C’est ce que fait aussi la presse. Le Monde, par exemple, reprend les données d’ADMICAL et du rapport de la Cour des Comptes sur le Mécénat d’Entreprises. Nicole Vulser rappelle ainsi que « les mécènes financent en priorité des causes sociales (à 28 %) plus que les projets culturels et de patrimoine (25 %), les aides à l’éducation (23 %) et la santé (11 %). » Les Echos donnent la parole à François Debiesse et Sylvaine Parriaux d’ADMICAL pour une leçon de mécénat.

Les leçons de Notre-Dame pour la communication philanthropique

La France n’est pas l’Amérique, si tant est que la communication philanthropique aux États-Unis soit bien accueillie par le grand public. La tradition de la philanthropie à la française est plutôt à la discrétion. Les philanthropes français ont souvent fait le choix de suivre l’adage de Saint François de Sale « Le bruit ne fait pas de bien, le bien ne fait pas de bruit ».
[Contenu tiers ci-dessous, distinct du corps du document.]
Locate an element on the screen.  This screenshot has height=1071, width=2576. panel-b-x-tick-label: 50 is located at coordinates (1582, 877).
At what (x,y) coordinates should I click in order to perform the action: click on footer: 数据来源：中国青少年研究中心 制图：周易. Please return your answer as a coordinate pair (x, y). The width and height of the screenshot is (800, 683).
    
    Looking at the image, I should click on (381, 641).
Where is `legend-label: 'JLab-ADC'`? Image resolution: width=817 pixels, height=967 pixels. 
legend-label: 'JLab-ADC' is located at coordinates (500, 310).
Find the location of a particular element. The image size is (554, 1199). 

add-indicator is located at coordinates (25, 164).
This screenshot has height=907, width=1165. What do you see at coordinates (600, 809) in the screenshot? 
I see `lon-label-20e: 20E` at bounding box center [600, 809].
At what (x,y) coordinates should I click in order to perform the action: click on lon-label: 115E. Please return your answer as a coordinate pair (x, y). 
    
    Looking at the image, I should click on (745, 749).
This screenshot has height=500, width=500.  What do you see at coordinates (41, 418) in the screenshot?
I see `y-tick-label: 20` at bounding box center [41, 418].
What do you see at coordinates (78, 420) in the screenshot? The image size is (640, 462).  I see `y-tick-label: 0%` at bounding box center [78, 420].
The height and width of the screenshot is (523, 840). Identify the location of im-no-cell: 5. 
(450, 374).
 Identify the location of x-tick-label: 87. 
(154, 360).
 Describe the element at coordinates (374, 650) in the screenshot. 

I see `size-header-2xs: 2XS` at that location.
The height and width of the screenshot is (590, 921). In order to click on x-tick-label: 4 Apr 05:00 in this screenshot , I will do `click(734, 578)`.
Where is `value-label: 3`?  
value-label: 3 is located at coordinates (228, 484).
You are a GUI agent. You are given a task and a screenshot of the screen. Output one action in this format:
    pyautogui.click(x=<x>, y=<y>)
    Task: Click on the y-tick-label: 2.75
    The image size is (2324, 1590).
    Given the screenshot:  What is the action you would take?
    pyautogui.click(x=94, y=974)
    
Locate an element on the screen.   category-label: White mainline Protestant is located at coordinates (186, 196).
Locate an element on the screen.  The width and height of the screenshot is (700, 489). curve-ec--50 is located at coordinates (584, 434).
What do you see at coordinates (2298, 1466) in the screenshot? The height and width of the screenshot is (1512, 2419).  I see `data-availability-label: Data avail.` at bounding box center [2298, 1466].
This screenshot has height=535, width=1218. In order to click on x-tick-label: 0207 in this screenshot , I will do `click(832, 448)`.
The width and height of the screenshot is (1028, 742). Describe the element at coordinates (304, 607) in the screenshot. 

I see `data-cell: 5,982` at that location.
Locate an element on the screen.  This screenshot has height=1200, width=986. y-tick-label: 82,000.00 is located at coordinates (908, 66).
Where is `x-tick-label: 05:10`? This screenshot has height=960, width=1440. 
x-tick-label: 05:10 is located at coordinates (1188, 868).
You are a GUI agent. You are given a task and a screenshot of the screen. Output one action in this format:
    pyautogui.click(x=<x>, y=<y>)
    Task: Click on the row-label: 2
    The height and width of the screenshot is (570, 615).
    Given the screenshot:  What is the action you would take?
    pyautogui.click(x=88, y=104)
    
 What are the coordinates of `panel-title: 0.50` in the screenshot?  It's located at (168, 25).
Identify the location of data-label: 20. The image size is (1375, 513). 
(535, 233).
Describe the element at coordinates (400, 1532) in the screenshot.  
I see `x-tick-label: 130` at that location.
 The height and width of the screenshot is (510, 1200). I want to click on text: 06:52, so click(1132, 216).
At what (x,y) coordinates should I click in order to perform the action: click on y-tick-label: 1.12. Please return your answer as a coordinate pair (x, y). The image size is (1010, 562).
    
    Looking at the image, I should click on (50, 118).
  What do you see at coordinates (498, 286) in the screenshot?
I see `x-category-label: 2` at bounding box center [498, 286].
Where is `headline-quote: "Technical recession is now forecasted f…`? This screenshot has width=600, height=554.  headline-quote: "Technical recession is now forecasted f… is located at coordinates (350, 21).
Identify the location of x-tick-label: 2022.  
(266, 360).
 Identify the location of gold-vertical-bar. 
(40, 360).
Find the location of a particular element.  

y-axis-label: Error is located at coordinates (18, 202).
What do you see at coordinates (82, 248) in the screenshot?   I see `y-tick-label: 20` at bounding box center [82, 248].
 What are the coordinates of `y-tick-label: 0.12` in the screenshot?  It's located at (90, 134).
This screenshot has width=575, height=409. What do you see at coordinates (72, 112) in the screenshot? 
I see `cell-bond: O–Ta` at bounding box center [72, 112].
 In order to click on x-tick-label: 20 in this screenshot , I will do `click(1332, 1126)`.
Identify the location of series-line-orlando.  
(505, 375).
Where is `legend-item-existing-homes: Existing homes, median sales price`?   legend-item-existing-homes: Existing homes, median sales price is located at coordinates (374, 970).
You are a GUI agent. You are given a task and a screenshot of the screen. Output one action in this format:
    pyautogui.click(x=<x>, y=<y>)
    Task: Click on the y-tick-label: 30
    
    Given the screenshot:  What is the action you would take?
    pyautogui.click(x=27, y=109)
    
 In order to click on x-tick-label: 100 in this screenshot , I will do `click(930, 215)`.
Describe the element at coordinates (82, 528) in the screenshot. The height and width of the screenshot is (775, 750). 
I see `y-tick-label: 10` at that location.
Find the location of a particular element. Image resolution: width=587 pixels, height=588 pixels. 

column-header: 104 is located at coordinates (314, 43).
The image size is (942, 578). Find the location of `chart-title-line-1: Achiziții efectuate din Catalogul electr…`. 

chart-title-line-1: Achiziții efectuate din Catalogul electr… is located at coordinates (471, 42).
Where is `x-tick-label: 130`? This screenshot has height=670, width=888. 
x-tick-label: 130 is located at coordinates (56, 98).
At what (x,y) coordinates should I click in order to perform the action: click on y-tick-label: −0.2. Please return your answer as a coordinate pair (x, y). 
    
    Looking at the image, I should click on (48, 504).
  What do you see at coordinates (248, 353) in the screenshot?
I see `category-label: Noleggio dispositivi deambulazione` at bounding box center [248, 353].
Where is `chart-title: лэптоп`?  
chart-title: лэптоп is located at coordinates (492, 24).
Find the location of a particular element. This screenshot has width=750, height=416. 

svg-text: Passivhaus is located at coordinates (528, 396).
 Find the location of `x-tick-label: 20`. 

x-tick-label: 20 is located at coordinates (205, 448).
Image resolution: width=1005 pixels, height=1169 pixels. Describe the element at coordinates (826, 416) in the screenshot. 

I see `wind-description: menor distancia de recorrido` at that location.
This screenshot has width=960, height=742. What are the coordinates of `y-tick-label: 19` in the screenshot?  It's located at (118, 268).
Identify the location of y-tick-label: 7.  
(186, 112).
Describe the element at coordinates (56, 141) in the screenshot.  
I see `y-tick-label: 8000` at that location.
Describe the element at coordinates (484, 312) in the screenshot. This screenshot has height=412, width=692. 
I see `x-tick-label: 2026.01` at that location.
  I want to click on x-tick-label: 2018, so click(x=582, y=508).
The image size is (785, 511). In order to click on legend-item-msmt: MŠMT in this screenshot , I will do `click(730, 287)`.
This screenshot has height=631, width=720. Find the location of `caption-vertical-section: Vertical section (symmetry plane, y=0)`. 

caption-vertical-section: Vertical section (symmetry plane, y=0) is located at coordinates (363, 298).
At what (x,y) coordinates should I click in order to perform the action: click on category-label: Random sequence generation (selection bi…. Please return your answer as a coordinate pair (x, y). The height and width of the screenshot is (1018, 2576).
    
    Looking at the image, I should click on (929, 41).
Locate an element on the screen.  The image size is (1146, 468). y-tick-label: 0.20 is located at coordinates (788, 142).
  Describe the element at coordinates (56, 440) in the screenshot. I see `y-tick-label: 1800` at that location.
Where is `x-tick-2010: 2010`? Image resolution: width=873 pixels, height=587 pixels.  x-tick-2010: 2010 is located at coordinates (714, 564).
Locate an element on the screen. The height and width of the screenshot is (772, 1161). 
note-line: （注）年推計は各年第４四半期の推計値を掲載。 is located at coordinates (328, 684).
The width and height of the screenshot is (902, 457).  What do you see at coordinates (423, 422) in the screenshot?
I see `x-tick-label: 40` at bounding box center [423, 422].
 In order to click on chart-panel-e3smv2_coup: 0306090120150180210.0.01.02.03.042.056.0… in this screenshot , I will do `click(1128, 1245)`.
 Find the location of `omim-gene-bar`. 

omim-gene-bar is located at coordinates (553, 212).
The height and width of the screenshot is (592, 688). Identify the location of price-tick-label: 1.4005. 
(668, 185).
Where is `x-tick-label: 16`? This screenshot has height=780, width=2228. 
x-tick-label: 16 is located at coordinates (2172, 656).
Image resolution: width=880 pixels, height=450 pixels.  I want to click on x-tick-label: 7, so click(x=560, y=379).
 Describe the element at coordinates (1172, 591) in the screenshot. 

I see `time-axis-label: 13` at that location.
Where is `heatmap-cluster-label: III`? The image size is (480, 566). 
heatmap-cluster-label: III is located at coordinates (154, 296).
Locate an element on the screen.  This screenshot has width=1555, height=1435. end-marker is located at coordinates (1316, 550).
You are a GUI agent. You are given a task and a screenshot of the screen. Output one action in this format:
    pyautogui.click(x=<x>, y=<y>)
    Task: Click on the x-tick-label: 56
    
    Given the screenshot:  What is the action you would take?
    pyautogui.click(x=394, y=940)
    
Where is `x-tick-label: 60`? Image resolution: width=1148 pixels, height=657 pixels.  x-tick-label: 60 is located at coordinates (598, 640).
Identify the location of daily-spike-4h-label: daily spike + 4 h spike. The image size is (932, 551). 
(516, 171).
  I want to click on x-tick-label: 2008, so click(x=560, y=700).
Dans le contexte social très tendu du moment, et dans le bruit médiatique inédit de l’incendie de Notre-Dame, cette maxime trouve tout son sens. Pour autant, chez SOESS, nous ne sommes pas nécessairement partisan du silence. Nous considérons néanmoins qu’en matière de philanthropie, la communication doit avoir une portée autre que le seul enjeux réputationnel. Elle doit être porteuse de sens.

L’effet d’entrainement et d’émulation des promesses de dons fait-il office de sens ? N’aurait-il pas eu lieu avec une communication différente ? Le succès populaire de la souscription pour reconstruire Notre-Dame, malgré les polémiques qui entachent la communication des philanthropes, tend à le démontrer.